Quelles sombres réflexions durent inspirer à Jacques cette solitude effrayante, cet abandon universel !… Il ne pouvait ignorer le sort qu’on lui réservait, et il l’envisageait avec tout le courage d’un grand cœur et d’un homme de foi : la mort devait être le moindre de ses maux. Il y était préparé ; il avait assez d’injustices à pardonner, de douleurs à offrir, et sa vie, d’ailleurs, était assez pure pour former un beau sacrifice d’expiation à son Créateur ; il craignait seulement qu’on lui rendît cette expiation trop ignominieuse, il appréhendait les révoltes de son caractère aigri par tant de déceptions amères ; il avait peur qu’on le laissât languir dans ce trou fétide, où les miasmes des plantes pourries, en lui donnant la sensation de l’asphyxie, lui faisaient éprouver davantage ce mépris accablant que jetaient à son impuissance des vainqueurs sans entrailles. Il redoutait qu’on le laissât tomber dans cette rage hideuse de la faim et que son agonie ne fût qu’un affreux désespoir.
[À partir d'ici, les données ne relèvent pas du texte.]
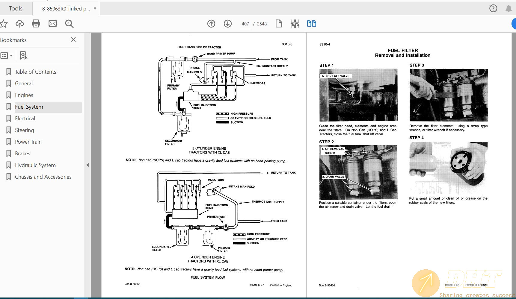
Task: Add a new bookmark icon
Action: pyautogui.click(x=23, y=55)
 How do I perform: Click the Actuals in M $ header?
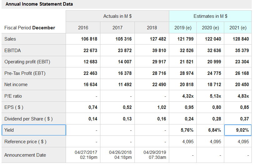click(x=117, y=16)
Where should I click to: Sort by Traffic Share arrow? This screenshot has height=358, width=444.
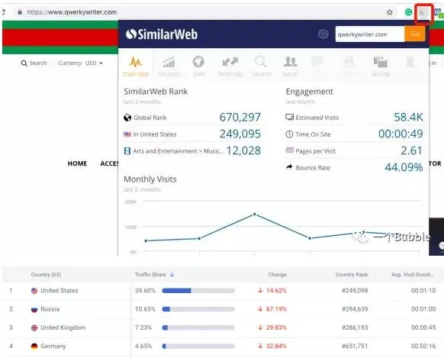172,275
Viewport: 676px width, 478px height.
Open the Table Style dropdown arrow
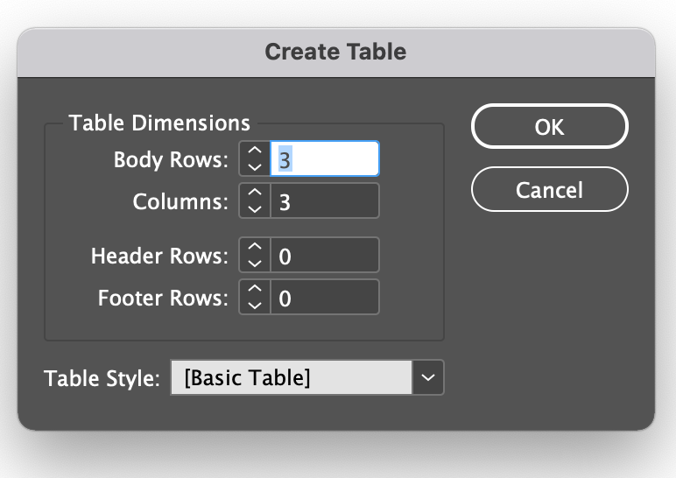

Il appela donc de tous ses désirs le jour de l’exécution ; il demanda au ciel comme un bienfait de mourir par les armes, sous des regards humains, en regardant encore son village.

Dieu ne voulut pas lui refuser cette unique consolation.


XX

Winslow et ses aides-de-camp pouvaient enfin jouir de quelques loisirs. Bien que l’époque de l’expatriation eût été avancée, et que les préparatifs nécessaires à cette opération entraînassent encore beaucoup de travail, cependant il y avait loin de là à l’arrestation en masse de toute une population. Le conseil militaire songea donc un instant au prisonnier du presbytère, et il décida de lui faire un simulacre de procès, non pas tant pour montrer qu’il voulait lui accorder quelque justice (on ne tenait guère plus à l’apparence qu’à la chose), que pour lui arracher certains aveux utiles sur la position, les mouvements et les projets des Français de l’autre côté de la baie. Le soir même du 8 septembre, les sentinelles reçurent donc l’ordre d’amener Jacques devant un tribunal provisoire constitué pour la circonstance.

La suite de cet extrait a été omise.